One great part of Silver Lake Farm's CSA is that they have an accompanying blog that suggests a couple ways to prepare the current harvest. Don't know what to do with a box full of nettles? Me neither. How about nettles soup, nettles gnocchi, or nettles pesto? yes plz.

14 March 2010

Ioos and Leifer

I somehow managed to go five months without making it to The Annenberg for the Ioos and Leifer sports photography show. It ends in an hour and a half, and I'm not going to make it. bah.








sword of the sun

A campaign I've been working on ends soon, so it's been a crazy (but fun) last few weeks.

Crazy like getting home at 10:45 from work and getting ready for bed, only to have to head back for an emergency edit. Crazy like working through every lunch and dinner for weeks. Fun like constant creative challenges and hourly deadlines. Fun like collaborating with über talented folks on a great film.

My carrot the whole time has been a Saturday out on the sailboat. The forecast was for clear blue skies, 70-ish, and 10-12 knots. read: perfect. I wanted a long day out - sail in the morning, barbeque, put our jackets on and head back out for another sail at sunset. It turned out that our friend's boat wasn't available, and our regular crew wasn't either.

But I had to go out. So I splurged and rented a little Catalina-22 from Bluewater and invited Seth, Charles, and trusty and capable crew member Ryan. I've never gone out with Seth and Charles, and it turns out it was Seth's first time on a sailboat. It was a perfect day out. Just perfect. There's nothing like the feeling you get when you hoist the main, hoist the jib, cut the engine, and hear nothing but your sails snap full of wind.

I sit at home, listening my new Leonard Cohen record, sipping on a Kirin (we had sushi at Sugarfish post sail), getting ready to head out with some friends, and I understand and appreciate how good I have it.

Dataset section
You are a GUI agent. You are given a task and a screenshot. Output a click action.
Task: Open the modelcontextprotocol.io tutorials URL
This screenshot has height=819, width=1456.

Goal
Reproduce the blog excerpt in full, word for word.

Answer to this task
One great part of Silver Lake Farm's CSA is that they have an accompanying blog that suggests a couple ways to prepare the current harvest. Don't know what to do with a box full of nettles? Me neither. How about nettles soup, nettles gnocchi, or nettles pesto? yes plz.

14 March 2010

Ioos and Leifer

I somehow managed to go five months without making it to The Annenberg for the Ioos and Leifer sports photography show. It ends in an hour and a half, and I'm not going to make it. bah.








sword of the sun

A campaign I've been working on ends soon, so it's been a crazy (but fun) last few weeks.

Crazy like getting home at 10:45 from work and getting ready for bed, only to have to head back for an emergency edit. Crazy like working through every lunch and dinner for weeks. Fun like constant creative challenges and hourly deadlines. Fun like collaborating with über talented folks on a great film.

My carrot the whole time has been a Saturday out on the sailboat. The forecast was for clear blue skies, 70-ish, and 10-12 knots. read: perfect. I wanted a long day out - sail in the morning, barbeque, put our jackets on and head back out for another sail at sunset. It turned out that our friend's boat wasn't available, and our regular crew wasn't either.

But I had to go out. So I splurged and rented a little Catalina-22 from Bluewater and invited Seth, Charles, and trusty and capable crew member Ryan. I've never gone out with Seth and Charles, and it turns out it was Seth's first time on a sailboat. It was a perfect day out. Just perfect. There's nothing like the feeling you get when you hoist the main, hoist the jib, cut the engine, and hear nothing but your sails snap full of wind.

I sit at home, listening my new Leonard Cohen record, sipping on a Kirin (we had sushi at Sugarfish post sail), getting ready to head out with some friends, and I understand and appreciate how good I have it.